• The records:
-------------------------
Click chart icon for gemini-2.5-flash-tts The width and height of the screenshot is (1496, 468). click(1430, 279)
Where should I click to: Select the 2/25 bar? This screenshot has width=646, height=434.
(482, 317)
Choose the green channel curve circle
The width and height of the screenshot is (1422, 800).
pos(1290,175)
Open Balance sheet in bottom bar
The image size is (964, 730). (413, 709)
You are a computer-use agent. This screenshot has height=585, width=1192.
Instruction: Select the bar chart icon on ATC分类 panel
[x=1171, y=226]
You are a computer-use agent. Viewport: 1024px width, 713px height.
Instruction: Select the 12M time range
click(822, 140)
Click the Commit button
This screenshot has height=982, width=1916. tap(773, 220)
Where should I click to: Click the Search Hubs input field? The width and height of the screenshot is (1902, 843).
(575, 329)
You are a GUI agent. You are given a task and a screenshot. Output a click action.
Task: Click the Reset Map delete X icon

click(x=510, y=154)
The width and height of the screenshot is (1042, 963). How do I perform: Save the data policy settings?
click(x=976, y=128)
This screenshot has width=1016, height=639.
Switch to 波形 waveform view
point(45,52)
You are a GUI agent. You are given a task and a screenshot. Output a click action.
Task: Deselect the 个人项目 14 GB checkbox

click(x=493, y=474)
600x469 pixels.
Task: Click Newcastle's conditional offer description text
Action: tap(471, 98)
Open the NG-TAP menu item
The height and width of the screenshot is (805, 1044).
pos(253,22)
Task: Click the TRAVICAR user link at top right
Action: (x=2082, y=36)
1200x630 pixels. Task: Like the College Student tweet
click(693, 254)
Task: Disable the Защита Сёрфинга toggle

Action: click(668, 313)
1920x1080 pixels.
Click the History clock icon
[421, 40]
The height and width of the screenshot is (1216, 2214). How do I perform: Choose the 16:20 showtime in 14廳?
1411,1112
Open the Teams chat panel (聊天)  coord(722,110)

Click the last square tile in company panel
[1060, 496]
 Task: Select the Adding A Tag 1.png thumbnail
-------------------------
• What you are asked to do: Copy the records word for word, starting at the line that contains "You are a computer-use agent. This" and ending with the last line of the records.

• Result of the exercise:
You are a computer-use agent. This screenshot has height=585, width=1192.
Instruction: Select the bar chart icon on ATC分类 panel
[x=1171, y=226]
You are a computer-use agent. Viewport: 1024px width, 713px height.
Instruction: Select the 12M time range
click(822, 140)
Click the Commit button
This screenshot has height=982, width=1916. tap(773, 220)
Where should I click to: Click the Search Hubs input field? The width and height of the screenshot is (1902, 843).
(575, 329)
You are a GUI agent. You are given a task and a screenshot. Output a click action.
Task: Click the Reset Map delete X icon

click(x=510, y=154)
The width and height of the screenshot is (1042, 963). How do I perform: Save the data policy settings?
click(x=976, y=128)
This screenshot has width=1016, height=639.
Switch to 波形 waveform view
point(45,52)
You are a GUI agent. You are given a task and a screenshot. Output a click action.
Task: Deselect the 个人项目 14 GB checkbox

click(x=493, y=474)
600x469 pixels.
Task: Click Newcastle's conditional offer description text
Action: tap(471, 98)
Open the NG-TAP menu item
The height and width of the screenshot is (805, 1044).
pos(253,22)
Task: Click the TRAVICAR user link at top right
Action: (x=2082, y=36)
1200x630 pixels. Task: Like the College Student tweet
click(693, 254)
Task: Disable the Защита Сёрфинга toggle

Action: click(668, 313)
1920x1080 pixels.
Click the History clock icon
[421, 40]
The height and width of the screenshot is (1216, 2214). How do I perform: Choose the 16:20 showtime in 14廳?
1411,1112
Open the Teams chat panel (聊天)  coord(722,110)

Click the last square tile in company panel
[1060, 496]
 Task: Select the Adding A Tag 1.png thumbnail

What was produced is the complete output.